Évidemment, toute cette affaire reste une honte. Celle de la direction de la banque. Le naufrage d’une banque d’importance nationale laisse un goût très amer. La perte des postes de travail est déplorable et l’on ne peut qu’espérer que les premiers concernés profiteront d’un marché propice à l’emploi. Les créanciers de la banque, les actionnaires, tous ceux qui y avaient cru, se retrouvent bec de gaz. Pour eux aussi, le résultat est révoltant.
Mais la Confédération n’est pas intervenue pour sauver une banque, ses emplois ou ses actionnaires. Pas plus que Berne ne vient à la rescousse de la société Yendi lorsqu’elle dépose le bilan, la Confédération a agi pour et seulement pour éviter que l’effondrement d’une entreprise ne contamine toutes les autres. La fameuse importance systémique. Pour rappel, en 2008, lorsque le gouvernement américain laissait choir Lehmans Brother, c’est l’économie mondiale qui la suivait dans sa chute, causant plus de misère de pauvreté qu’aucune catastrophe naturelle n’a pu faire jusqu’ici.

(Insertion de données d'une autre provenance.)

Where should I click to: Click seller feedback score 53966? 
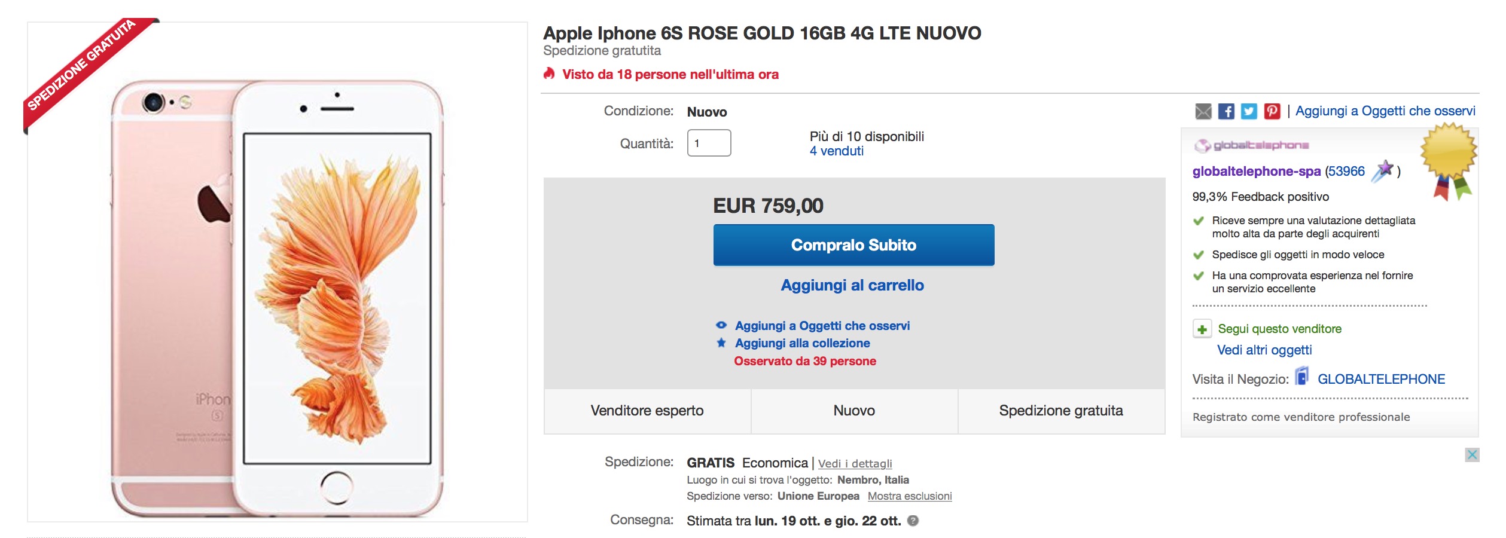(x=1346, y=172)

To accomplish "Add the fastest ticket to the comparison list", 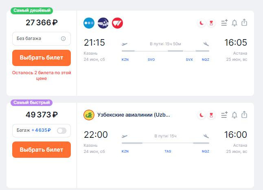I will point(224,115).
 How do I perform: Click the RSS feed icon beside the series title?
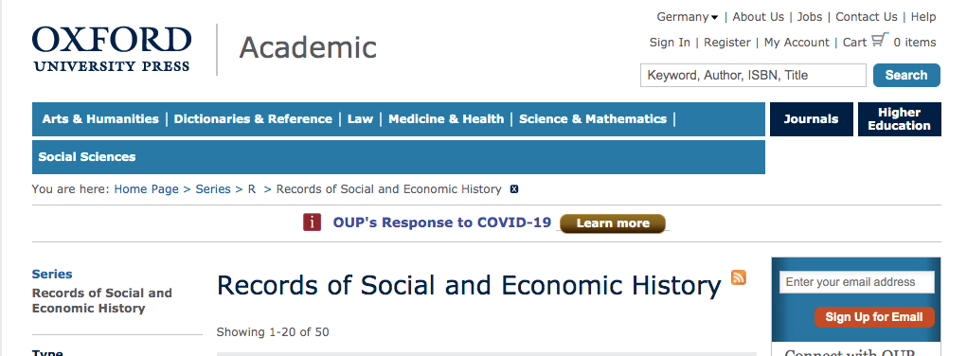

Bref, Berne a fait le job. Et l’a bien fait. Il n’est pas terminé: le cas Credit Suisse imposera de revoir la réglementation bancaire, corriger ce qui va mal, supprimer ce qui ne sert à rien. Et se préparer au prochain échec: toute entreprise peut disparaître, même les plus grosses.

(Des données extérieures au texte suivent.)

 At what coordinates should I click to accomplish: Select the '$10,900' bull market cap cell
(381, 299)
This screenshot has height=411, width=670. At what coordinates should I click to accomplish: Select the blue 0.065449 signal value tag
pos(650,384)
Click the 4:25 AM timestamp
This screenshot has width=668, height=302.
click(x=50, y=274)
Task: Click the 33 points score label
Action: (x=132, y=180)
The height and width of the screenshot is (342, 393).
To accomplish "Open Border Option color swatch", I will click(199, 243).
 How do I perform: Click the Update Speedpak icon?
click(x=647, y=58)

Après dix mois à la tête du Département des finances, Karin Keller-Sutter a montré toute sa force: une main de fonte dans un gant d’acier. Imperturbable face aux critiques faciles et démagogiques, elle a tenu une ligne qui a payé: elle a sauvé le système financier suisse et même mondial et fait gagner 200 millions de francs à la Confédération au passage. Je relève ainsi, à l’adresse de tous ceux qui l’ont mal jugée, que la ministre a engrangé en trois mois de quoi payer son salaire pour 500 ans. On peut toujours trouver un meilleur grand argentier. Mais il faudra chercher.

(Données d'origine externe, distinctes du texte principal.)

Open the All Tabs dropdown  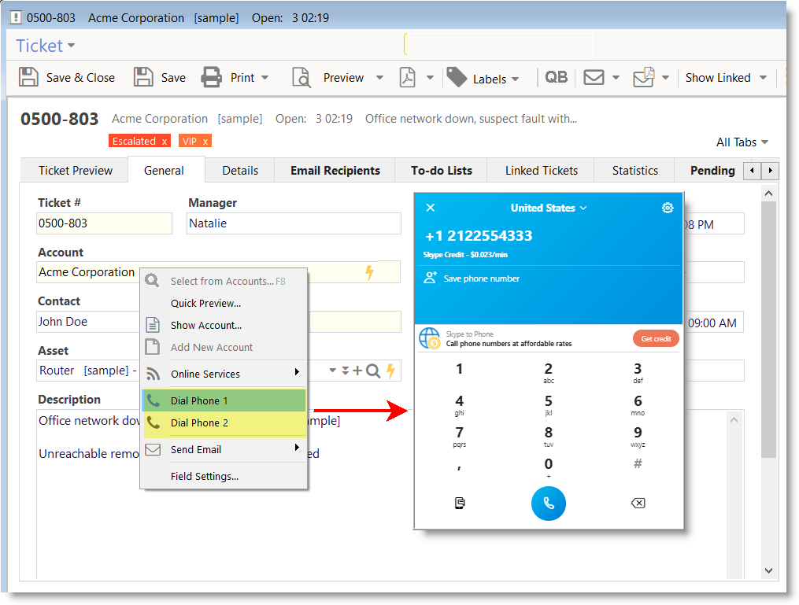point(742,142)
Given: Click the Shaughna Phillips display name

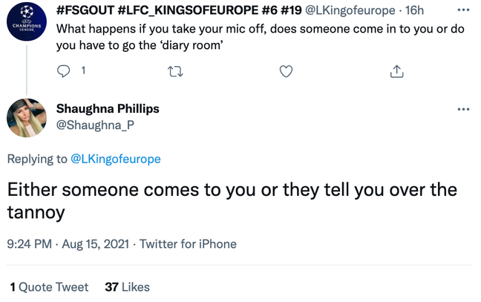Looking at the screenshot, I should coord(108,108).
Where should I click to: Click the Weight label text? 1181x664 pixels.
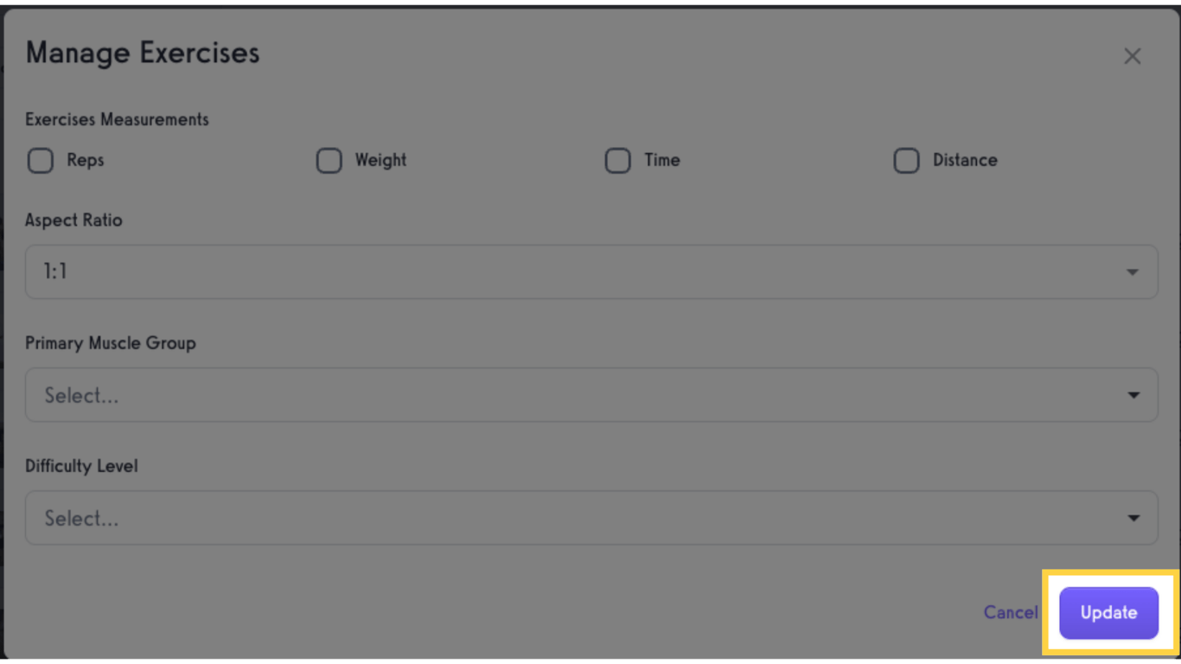[x=380, y=160]
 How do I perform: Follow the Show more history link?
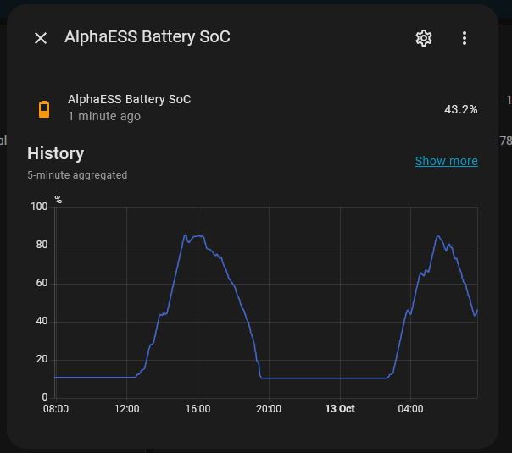coord(446,161)
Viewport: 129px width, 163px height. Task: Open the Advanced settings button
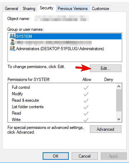[106, 129]
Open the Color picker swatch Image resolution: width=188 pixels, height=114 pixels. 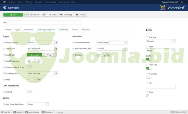coord(148,95)
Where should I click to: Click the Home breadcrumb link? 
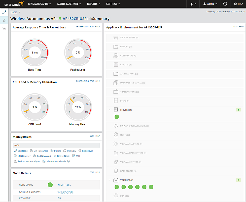(x=14, y=12)
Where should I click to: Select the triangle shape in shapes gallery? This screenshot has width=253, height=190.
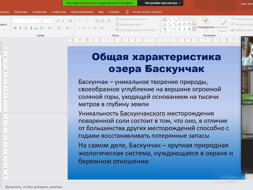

A l’inverse, savoir aujourd’hui que le prédécesseur de KKS traitait la question Crédit Suisse avec une légèreté qui confinait au mépris du mépris inquiète. Et devrait nous faire prendre conscience du danger auquel nous avons été exposés. Et souvenons-nous aussi de cette alliance de la carpe et du lapin, de l’UDC et du PS qui, pour des prétextes dogmatiques invraisemblables, ont tenté de torpiller le plan de sauvetage devant les Chambres en avril dernier. Ce sens de l’irresponsabilité de ceux qui participent au gouvernement laisse songeur.